--- EXERCISE GOAL ---
Look at the entries below and reproduce them exactly.

+---+

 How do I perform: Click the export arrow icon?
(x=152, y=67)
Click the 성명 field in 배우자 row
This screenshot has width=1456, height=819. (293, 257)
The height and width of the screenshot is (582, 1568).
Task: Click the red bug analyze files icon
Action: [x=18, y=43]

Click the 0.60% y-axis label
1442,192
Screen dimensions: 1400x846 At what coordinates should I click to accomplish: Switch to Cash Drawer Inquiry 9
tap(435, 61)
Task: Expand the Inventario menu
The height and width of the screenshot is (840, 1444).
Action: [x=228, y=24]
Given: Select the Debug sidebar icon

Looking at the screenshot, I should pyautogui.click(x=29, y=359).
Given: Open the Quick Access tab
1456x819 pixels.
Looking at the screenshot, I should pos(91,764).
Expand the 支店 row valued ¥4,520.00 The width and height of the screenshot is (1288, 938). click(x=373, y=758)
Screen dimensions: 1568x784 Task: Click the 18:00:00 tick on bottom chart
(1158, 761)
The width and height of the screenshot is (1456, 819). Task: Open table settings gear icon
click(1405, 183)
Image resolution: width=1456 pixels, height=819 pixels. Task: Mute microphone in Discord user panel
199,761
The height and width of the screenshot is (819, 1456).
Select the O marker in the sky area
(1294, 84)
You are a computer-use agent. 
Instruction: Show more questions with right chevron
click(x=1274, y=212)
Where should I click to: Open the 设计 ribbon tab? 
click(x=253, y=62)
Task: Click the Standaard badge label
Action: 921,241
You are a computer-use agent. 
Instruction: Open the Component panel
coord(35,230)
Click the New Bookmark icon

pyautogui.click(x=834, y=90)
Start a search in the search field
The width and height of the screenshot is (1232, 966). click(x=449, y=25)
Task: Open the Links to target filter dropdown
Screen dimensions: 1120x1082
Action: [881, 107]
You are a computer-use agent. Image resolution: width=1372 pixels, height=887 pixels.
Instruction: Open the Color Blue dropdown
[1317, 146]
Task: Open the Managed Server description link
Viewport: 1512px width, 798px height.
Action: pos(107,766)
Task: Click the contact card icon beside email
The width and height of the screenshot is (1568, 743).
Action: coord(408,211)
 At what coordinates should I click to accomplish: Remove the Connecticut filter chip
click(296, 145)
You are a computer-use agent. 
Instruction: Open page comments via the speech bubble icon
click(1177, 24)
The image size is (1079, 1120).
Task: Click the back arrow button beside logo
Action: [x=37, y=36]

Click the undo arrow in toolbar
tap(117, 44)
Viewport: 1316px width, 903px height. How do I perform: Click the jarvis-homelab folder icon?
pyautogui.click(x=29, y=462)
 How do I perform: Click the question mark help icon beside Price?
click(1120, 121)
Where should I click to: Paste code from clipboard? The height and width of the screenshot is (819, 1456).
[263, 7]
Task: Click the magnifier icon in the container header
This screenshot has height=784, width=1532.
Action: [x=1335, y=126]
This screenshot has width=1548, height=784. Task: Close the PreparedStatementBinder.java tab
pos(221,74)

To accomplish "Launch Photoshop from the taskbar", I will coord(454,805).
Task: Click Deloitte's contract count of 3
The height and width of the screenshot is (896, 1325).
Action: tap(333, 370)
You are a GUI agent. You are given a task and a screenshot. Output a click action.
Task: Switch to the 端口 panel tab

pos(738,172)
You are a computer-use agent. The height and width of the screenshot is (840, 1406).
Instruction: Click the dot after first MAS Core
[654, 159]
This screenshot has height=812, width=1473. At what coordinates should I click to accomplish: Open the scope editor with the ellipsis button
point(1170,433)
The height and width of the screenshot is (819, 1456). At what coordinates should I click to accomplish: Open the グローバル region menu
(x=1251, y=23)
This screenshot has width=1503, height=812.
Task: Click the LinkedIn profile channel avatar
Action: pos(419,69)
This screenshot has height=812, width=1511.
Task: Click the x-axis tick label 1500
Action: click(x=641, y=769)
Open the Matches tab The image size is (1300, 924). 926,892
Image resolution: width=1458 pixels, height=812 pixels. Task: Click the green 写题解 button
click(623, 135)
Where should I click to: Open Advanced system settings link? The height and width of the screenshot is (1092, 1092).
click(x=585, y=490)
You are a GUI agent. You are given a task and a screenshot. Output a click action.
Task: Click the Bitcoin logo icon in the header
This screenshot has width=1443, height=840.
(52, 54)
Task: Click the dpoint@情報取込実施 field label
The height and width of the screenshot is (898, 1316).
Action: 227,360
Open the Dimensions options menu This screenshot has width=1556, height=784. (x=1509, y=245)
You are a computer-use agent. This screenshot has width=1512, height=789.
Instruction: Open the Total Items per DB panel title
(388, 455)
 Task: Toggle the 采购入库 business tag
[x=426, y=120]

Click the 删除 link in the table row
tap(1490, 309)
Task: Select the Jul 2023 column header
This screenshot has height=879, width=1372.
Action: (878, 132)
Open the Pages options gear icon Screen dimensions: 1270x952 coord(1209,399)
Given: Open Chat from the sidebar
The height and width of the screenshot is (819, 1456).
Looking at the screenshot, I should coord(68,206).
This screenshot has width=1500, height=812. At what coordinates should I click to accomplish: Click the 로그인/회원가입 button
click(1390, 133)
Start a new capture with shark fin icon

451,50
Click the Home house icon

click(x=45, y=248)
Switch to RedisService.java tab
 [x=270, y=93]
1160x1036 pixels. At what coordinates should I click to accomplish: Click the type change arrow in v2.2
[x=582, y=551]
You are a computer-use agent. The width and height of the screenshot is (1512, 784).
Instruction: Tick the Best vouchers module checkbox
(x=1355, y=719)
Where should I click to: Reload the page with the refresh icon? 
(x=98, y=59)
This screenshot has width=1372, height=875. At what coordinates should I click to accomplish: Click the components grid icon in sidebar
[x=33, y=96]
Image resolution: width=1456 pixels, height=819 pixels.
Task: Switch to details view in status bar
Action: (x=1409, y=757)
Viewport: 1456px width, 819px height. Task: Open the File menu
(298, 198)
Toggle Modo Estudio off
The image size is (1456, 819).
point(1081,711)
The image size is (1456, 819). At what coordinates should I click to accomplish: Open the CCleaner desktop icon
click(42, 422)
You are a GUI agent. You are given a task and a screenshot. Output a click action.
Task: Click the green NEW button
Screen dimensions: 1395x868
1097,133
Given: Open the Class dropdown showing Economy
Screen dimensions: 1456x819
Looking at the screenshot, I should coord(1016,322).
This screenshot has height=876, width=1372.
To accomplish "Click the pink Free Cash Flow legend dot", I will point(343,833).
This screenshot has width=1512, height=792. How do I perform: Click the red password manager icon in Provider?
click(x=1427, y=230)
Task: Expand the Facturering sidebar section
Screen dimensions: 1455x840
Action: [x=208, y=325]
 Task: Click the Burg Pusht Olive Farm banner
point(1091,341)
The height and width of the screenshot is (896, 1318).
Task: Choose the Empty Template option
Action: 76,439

+---+

--- SOLUTION FOR THIS PROBLEM ---
 How do I perform: Click the export arrow icon?
(x=152, y=67)
Click the 성명 field in 배우자 row
This screenshot has width=1456, height=819. (293, 257)
The height and width of the screenshot is (582, 1568).
Task: Click the red bug analyze files icon
Action: [x=18, y=43]

Click the 0.60% y-axis label
1442,192
Screen dimensions: 1400x846 At what coordinates should I click to accomplish: Switch to Cash Drawer Inquiry 9
tap(435, 61)
Task: Expand the Inventario menu
The height and width of the screenshot is (840, 1444).
Action: [x=228, y=24]
Given: Select the Debug sidebar icon

Looking at the screenshot, I should pyautogui.click(x=29, y=359).
Given: Open the Quick Access tab
1456x819 pixels.
Looking at the screenshot, I should pos(91,764).
Expand the 支店 row valued ¥4,520.00 The width and height of the screenshot is (1288, 938). click(x=373, y=758)
Screen dimensions: 1568x784 Task: Click the 18:00:00 tick on bottom chart
(1158, 761)
The width and height of the screenshot is (1456, 819). Task: Open table settings gear icon
click(1405, 183)
Image resolution: width=1456 pixels, height=819 pixels. Task: Mute microphone in Discord user panel
199,761
The height and width of the screenshot is (819, 1456).
Select the O marker in the sky area
(1294, 84)
You are a computer-use agent. 
Instruction: Show more questions with right chevron
click(x=1274, y=212)
Where should I click to: Open the 设计 ribbon tab? 
click(x=253, y=62)
Task: Click the Standaard badge label
Action: 921,241
You are a computer-use agent. 
Instruction: Open the Component panel
coord(35,230)
Click the New Bookmark icon

pyautogui.click(x=834, y=90)
Start a search in the search field
The width and height of the screenshot is (1232, 966). click(x=449, y=25)
Task: Open the Links to target filter dropdown
Screen dimensions: 1120x1082
Action: [881, 107]
You are a computer-use agent. Image resolution: width=1372 pixels, height=887 pixels.
Instruction: Open the Color Blue dropdown
[1317, 146]
Task: Open the Managed Server description link
Viewport: 1512px width, 798px height.
Action: pos(107,766)
Task: Click the contact card icon beside email
The width and height of the screenshot is (1568, 743).
Action: coord(408,211)
 At what coordinates should I click to accomplish: Remove the Connecticut filter chip
click(296, 145)
You are a computer-use agent. 
Instruction: Open page comments via the speech bubble icon
click(1177, 24)
The image size is (1079, 1120).
Task: Click the back arrow button beside logo
Action: [x=37, y=36]

Click the undo arrow in toolbar
tap(117, 44)
Viewport: 1316px width, 903px height. How do I perform: Click the jarvis-homelab folder icon?
pyautogui.click(x=29, y=462)
 How do I perform: Click the question mark help icon beside Price?
click(1120, 121)
Where should I click to: Paste code from clipboard? The height and width of the screenshot is (819, 1456).
[263, 7]
Task: Click the magnifier icon in the container header
This screenshot has height=784, width=1532.
Action: [x=1335, y=126]
This screenshot has width=1548, height=784. Task: Close the PreparedStatementBinder.java tab
pos(221,74)

To accomplish "Launch Photoshop from the taskbar", I will coord(454,805).
Task: Click Deloitte's contract count of 3
The height and width of the screenshot is (896, 1325).
Action: tap(333, 370)
You are a GUI agent. You are given a task and a screenshot. Output a click action.
Task: Switch to the 端口 panel tab

pos(738,172)
You are a computer-use agent. The height and width of the screenshot is (840, 1406).
Instruction: Click the dot after first MAS Core
[654, 159]
This screenshot has height=812, width=1473. At what coordinates should I click to accomplish: Open the scope editor with the ellipsis button
point(1170,433)
The height and width of the screenshot is (819, 1456). At what coordinates should I click to accomplish: Open the グローバル region menu
(x=1251, y=23)
This screenshot has width=1503, height=812.
Task: Click the LinkedIn profile channel avatar
Action: pos(419,69)
This screenshot has height=812, width=1511.
Task: Click the x-axis tick label 1500
Action: click(x=641, y=769)
Open the Matches tab The image size is (1300, 924). 926,892
Image resolution: width=1458 pixels, height=812 pixels. Task: Click the green 写题解 button
click(623, 135)
Where should I click to: Open Advanced system settings link? The height and width of the screenshot is (1092, 1092).
click(x=585, y=490)
You are a GUI agent. You are given a task and a screenshot. Output a click action.
Task: Click the Bitcoin logo icon in the header
This screenshot has width=1443, height=840.
(52, 54)
Task: Click the dpoint@情報取込実施 field label
The height and width of the screenshot is (898, 1316).
Action: 227,360
Open the Dimensions options menu This screenshot has width=1556, height=784. (x=1509, y=245)
You are a computer-use agent. This screenshot has width=1512, height=789.
Instruction: Open the Total Items per DB panel title
(388, 455)
 Task: Toggle the 采购入库 business tag
[x=426, y=120]

Click the 删除 link in the table row
tap(1490, 309)
Task: Select the Jul 2023 column header
This screenshot has height=879, width=1372.
Action: (878, 132)
Open the Pages options gear icon Screen dimensions: 1270x952 coord(1209,399)
Given: Open Chat from the sidebar
The height and width of the screenshot is (819, 1456).
Looking at the screenshot, I should coord(68,206).
This screenshot has width=1500, height=812. At what coordinates should I click to accomplish: Click the 로그인/회원가입 button
click(1390, 133)
Start a new capture with shark fin icon

451,50
Click the Home house icon

click(x=45, y=248)
Switch to RedisService.java tab
 [x=270, y=93]
1160x1036 pixels. At what coordinates should I click to accomplish: Click the type change arrow in v2.2
[x=582, y=551]
You are a computer-use agent. The width and height of the screenshot is (1512, 784).
Instruction: Tick the Best vouchers module checkbox
(x=1355, y=719)
Where should I click to: Reload the page with the refresh icon? 
(x=98, y=59)
This screenshot has width=1372, height=875. At what coordinates should I click to accomplish: Click the components grid icon in sidebar
[x=33, y=96]
Image resolution: width=1456 pixels, height=819 pixels.
Task: Switch to details view in status bar
Action: (x=1409, y=757)
Viewport: 1456px width, 819px height. Task: Open the File menu
(298, 198)
Toggle Modo Estudio off
The image size is (1456, 819).
point(1081,711)
The image size is (1456, 819). At what coordinates should I click to accomplish: Open the CCleaner desktop icon
click(42, 422)
You are a GUI agent. You are given a task and a screenshot. Output a click action.
Task: Click the green NEW button
Screen dimensions: 1395x868
1097,133
Given: Open the Class dropdown showing Economy
Screen dimensions: 1456x819
Looking at the screenshot, I should coord(1016,322).
This screenshot has height=876, width=1372.
To accomplish "Click the pink Free Cash Flow legend dot", I will point(343,833).
This screenshot has width=1512, height=792. How do I perform: Click the red password manager icon in Provider?
click(x=1427, y=230)
Task: Expand the Facturering sidebar section
Screen dimensions: 1455x840
Action: [x=208, y=325]
 Task: Click the Burg Pusht Olive Farm banner
point(1091,341)
The height and width of the screenshot is (896, 1318).
Task: Choose the Empty Template option
Action: 76,439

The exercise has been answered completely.